The only thing missing from these tacos now, is a frosty margarita. Happy Friday!Print
Dinner just got easier with these sheet pan shrimp tacos with pineapple and peppers topped with a creamy cilantro lime drizzle.
Sheet Pan Shrimp Ingredients:
- 1 1/2 Pounds of Shrimp (peeled and deveined)
- 1 Can of Pineapple Rounds cut in half (or fresh if available)
- 1 Red Pepper (sliced into strips)
- 1 Jalapeno (sliced)
- 1 t. Smoked Paprika
- 1/4 t. Chili Powder
- 1 t. Cumin
- 1/4 t. Salt
- 1/2 t. Garlic Powder
- 1/8 t. Black Pepper
- Olive Oil
- 1/4 head each of Red & Green Cabbage (shredded)
- 1 Carrot (julienned- fancy word for thin strips)
- 2-3 Scallions (green and white parts sliced)
Cilantro Drizzle Ingredients:
- 1/2 C. Just Mayo
- 1/4 t. Salt
- 1/2 C. Fresh Cilantro Leaves (chopped)
- 1/4 C. Grapeseed Oil
- Juice of 1 Lime
- 1/2 t. Cumin
- 1 Clove of Garlic (chopped)
Additional Taco Ingredients:
- Tortillas (flour or corn) I prefer flour for these if your not gluten free
- Queso Fresco (optional)
- Sliced Avocado (optional but yummy)
- Place pineapple, red pepper and jalapeño peppers on a baking sheet. Drizzle with olive oil and sprinkle with salt and pepper. Place in a 400 degree oven for about 13 minutes. While those ingredients are cooking, mix spices together until well combined and toss with shrimp and a little olive until coated. After 13 minutes, add shrimp to pan, making sure to spread out ingredients. Cook for about 10 minutes or until shrimp are no longer pink.
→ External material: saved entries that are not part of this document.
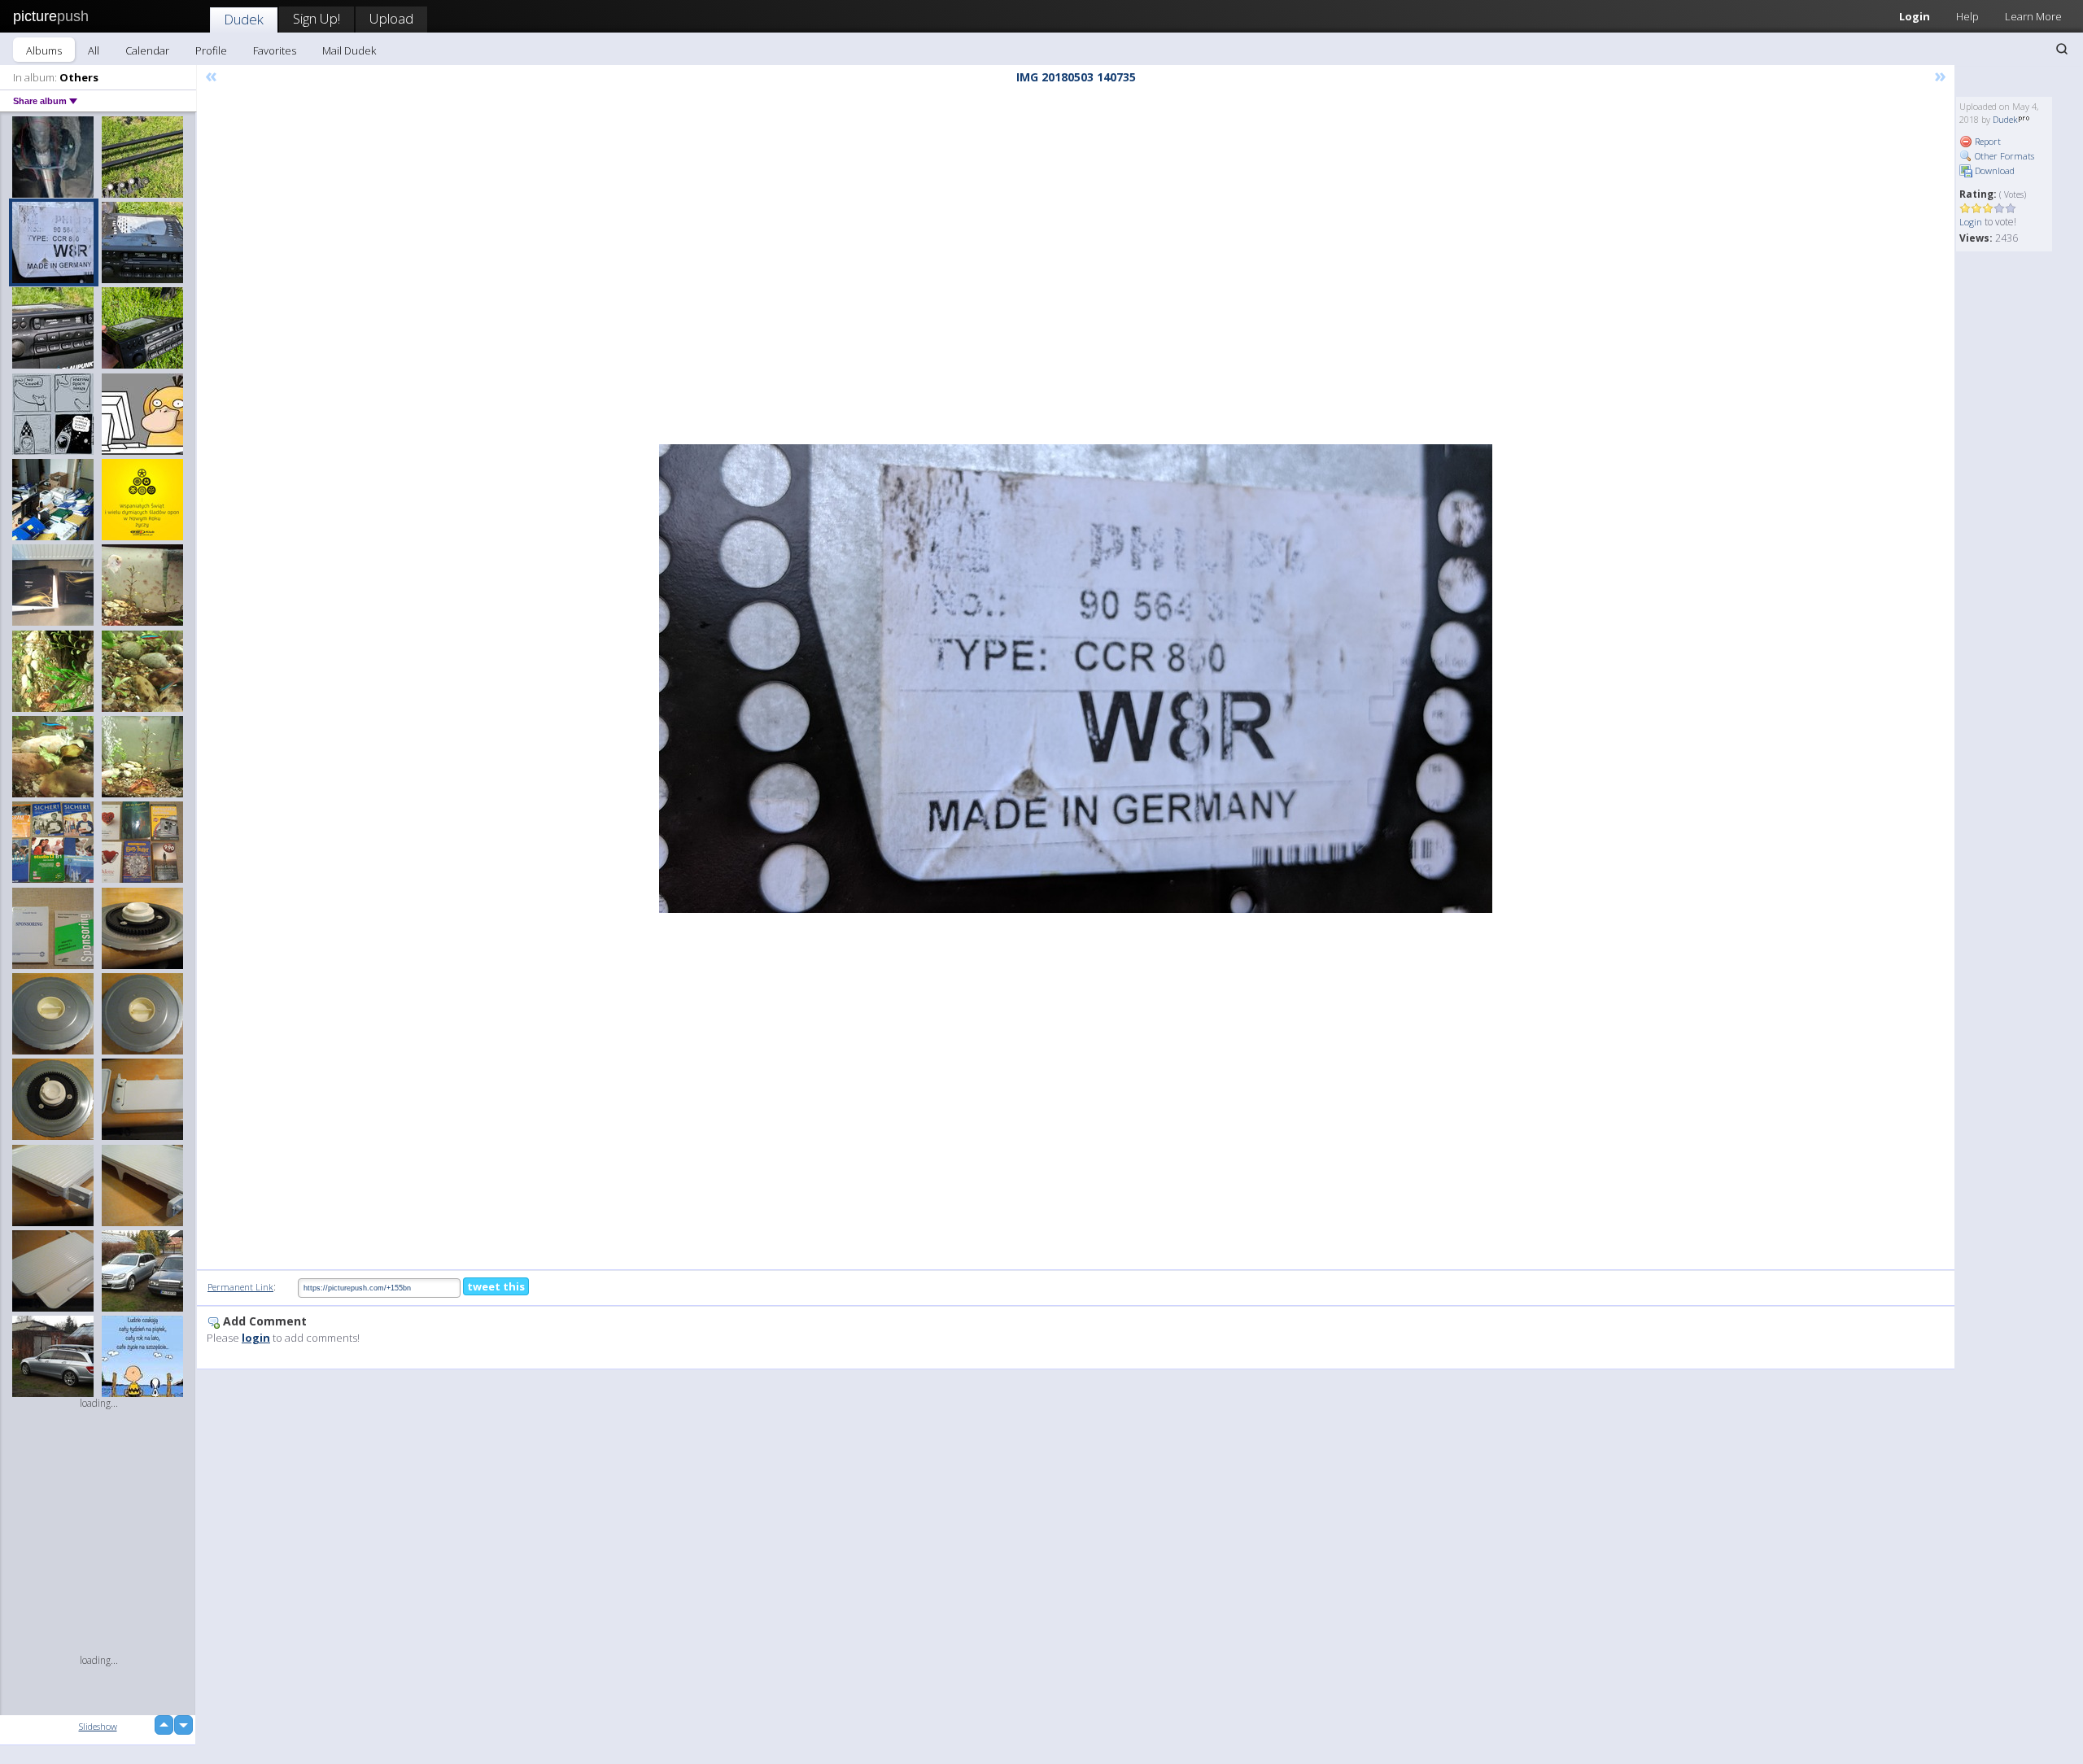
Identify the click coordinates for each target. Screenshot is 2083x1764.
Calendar (147, 50)
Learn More (2033, 16)
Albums (44, 50)
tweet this (496, 1286)
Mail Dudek (349, 50)
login (256, 1337)
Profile (211, 50)
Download (1993, 170)
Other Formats (2003, 156)
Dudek (244, 19)
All (93, 50)
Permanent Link (240, 1287)
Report (1986, 141)
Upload (391, 18)
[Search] (2062, 49)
- While shrimp are cooking, place all drizzle ingredients in a high speed blender except the grapeseed oil. Blend until well combined. Slowly add oil until mixture is creamy. Set aside.
- Toss all slaw ingredients together in a bowl.
- To assemble tacos, place shrimp mixture into a warm tortilla, top with slaw, optional toppings and drizzle with cilantro lime sauce…come on you know how to make a taco.